Helpful tips on locating and evaluating primary sources and original research

When evaluating the quality of the information you are using, it is useful to identify if you are using a Primary, Secondary, or Tertiary source. By doing so, you will be able recognize if the author is reporting on his/her own first hand experiences, or relying on the views of others.

Source Type Examples

Primary
A primary source is a first person account by someone who experienced or witnessed an event.

This original document has not been previously published or interpreted by anyone else.

  • First person account of an event
  • First publication of a scientific study
  • Speech or lecture
  • Original artwork
  • Handwritten manuscript
  • Letters between two people
  • A diary
  • Historical documents, e.g. Bill of Rights

Secondary
A secondary source is one step removed from the primary original source. The author is reexamining, interpreting and forming conclusions based on the information that is conveyed in the primary source.

  • Newspaper reporting on a scientific study
  • Review of a music CD or art show
  • Biography

Tertiary
A tertiary source is further removed from primary source.

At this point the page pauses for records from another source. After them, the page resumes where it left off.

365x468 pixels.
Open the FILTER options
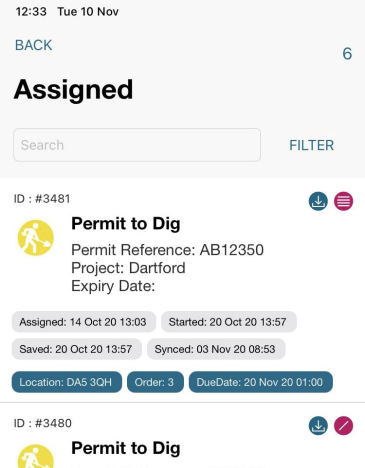pos(311,145)
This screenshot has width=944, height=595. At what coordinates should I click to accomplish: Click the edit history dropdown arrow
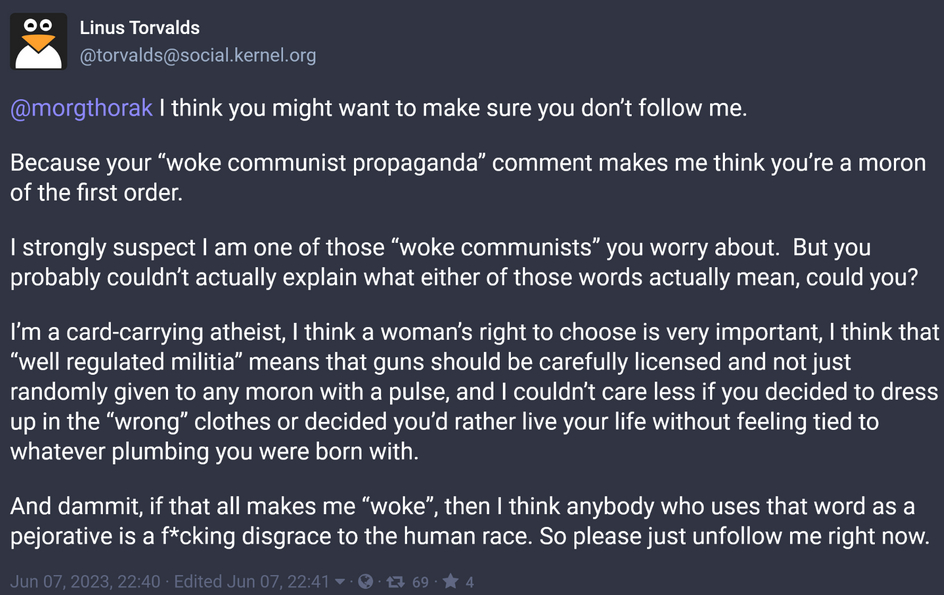(341, 581)
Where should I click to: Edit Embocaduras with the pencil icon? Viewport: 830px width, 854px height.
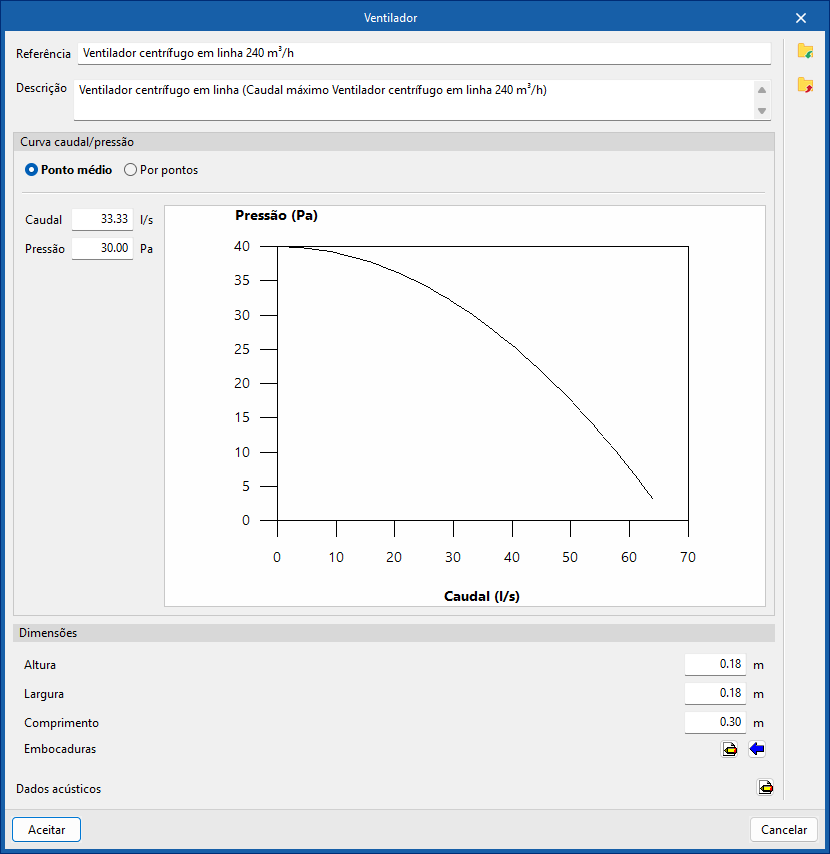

It leads the researcher to a secondary source, rather than to the primary source.

  • Bibliography
  • Index to articles
  • Library catalog 

Note:  Determining whether a source is primary or secondary can be tricky, as the same source could sometimes be primary or secondary depending on how you use it.  ex: Ken Burns' documentary of the Civil War is a secondary source for Civil War researchers, but a primary source for those studying documentary filmmaking.

REMEMBER- you cannot always tell what kind of source it is based on where it appears (book, newspaper, academic journal, etc.) -  when in doubt ask your instructor or a librarian.